Monitoring of minimal residual disease (MRD) or chimerism may help guide pre-emptive immunotherapy (IT) with a view to preventing relapse in childhood acute lymphoblastic leukemia (ALL) after transplantation. Patients with ALL who consecutively underwent transplantation in Frankfurt/Main, Germany between January 1, 2005 and July 1, 2014 were included in this retrospective study. Chimerism monitoring was performed in all, and MRD assessment was performed in 58 of 89 patients.
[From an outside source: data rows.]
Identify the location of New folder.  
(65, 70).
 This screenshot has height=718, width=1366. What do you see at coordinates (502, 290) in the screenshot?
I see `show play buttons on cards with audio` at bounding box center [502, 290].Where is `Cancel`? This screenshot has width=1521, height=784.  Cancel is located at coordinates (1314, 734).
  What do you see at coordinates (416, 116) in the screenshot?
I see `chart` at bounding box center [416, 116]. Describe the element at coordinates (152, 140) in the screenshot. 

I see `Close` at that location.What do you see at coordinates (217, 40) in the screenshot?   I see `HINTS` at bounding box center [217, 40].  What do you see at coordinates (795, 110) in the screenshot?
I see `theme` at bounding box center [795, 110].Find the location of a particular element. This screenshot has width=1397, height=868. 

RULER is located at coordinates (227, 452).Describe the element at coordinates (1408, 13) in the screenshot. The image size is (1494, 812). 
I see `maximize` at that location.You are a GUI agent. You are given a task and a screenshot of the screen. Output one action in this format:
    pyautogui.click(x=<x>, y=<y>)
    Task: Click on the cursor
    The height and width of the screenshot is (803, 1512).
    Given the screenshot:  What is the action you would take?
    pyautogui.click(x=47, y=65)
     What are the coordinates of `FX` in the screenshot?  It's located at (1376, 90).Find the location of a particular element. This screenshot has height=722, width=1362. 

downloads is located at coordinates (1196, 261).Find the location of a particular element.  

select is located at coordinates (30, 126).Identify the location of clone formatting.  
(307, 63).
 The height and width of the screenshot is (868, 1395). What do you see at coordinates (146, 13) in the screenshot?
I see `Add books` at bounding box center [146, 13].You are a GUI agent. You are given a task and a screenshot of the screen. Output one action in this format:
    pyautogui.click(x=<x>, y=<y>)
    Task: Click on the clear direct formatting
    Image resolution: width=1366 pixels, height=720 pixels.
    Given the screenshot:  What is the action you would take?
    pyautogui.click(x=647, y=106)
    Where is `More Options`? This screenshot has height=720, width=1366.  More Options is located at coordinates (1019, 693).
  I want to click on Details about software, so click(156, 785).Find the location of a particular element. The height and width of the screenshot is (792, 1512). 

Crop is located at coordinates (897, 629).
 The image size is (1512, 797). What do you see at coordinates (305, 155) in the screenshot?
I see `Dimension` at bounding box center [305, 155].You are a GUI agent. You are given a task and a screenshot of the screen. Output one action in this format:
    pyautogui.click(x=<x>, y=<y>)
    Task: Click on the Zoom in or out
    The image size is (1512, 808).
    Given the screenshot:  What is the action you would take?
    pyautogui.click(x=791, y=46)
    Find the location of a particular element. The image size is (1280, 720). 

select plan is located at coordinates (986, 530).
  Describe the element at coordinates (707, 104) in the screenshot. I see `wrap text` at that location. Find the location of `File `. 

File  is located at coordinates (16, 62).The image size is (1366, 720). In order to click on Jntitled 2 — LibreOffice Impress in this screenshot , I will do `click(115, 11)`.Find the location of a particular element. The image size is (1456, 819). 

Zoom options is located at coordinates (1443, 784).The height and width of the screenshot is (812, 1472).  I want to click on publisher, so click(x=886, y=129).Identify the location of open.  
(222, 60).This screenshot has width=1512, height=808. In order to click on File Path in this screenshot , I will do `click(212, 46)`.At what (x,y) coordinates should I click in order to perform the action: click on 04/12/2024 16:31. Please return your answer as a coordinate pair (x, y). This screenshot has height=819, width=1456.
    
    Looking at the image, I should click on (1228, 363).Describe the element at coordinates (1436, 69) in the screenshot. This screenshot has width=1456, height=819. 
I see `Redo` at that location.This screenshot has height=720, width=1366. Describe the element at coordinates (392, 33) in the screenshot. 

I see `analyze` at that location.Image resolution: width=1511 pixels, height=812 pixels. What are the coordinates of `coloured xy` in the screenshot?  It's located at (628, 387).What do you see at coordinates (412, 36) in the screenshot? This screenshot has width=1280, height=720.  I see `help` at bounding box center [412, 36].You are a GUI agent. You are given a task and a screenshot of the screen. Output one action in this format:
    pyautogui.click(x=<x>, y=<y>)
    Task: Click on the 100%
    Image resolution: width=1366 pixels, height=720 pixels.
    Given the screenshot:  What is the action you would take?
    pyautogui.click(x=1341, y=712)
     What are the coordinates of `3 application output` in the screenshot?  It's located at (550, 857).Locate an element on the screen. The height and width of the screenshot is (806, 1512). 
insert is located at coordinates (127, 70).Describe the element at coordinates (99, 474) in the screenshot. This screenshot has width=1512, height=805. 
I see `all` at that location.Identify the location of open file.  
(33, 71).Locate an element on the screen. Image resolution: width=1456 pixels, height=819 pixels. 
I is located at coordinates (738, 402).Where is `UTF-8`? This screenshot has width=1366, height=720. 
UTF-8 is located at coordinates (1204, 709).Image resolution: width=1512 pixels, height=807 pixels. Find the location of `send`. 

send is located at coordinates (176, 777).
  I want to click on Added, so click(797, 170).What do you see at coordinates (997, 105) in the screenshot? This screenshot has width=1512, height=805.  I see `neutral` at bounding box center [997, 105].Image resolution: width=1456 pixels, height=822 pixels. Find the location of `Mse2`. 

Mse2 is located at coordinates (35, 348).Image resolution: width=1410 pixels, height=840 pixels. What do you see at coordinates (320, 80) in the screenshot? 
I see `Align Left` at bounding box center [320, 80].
IT was guided in 19 of 24 patients with mixed chimerism (MC) and MRD and by MRD only in another 4 patients with complete chimerism (CC). The 3-year probabilities of event-free survival (EFS) were .69 ± .06 for the cohort without IT and .69 ± .10 for IT patients. Incidences of relapse (CIR) and treatment-related mortality (CITRM) were equally distributed between both cohorts (without IT: 3-year CIR, .21 ± .05, 3-year CITRM, .10 ± .04; IT patients: 3-year CIR, .18 ± .09, 3-year CITRM .13 ± .07). Accordingly, 3-year EFS and 3-year CIR were similar in CC and MC patients with IT, whereas MC patients without IT experienced relapse. IT was neither associated with an enhanced immune recovery nor an increased risk for acute graft-versus-host disease. Relapse prevention by IT in patients at risk may lead to the same favorable outcome as found in CC and MRD-negative-patients. This underlines the importance of excellent MRD and chimerism monitoring after transplantation as the basis for IT to improve survival in childhood ALL.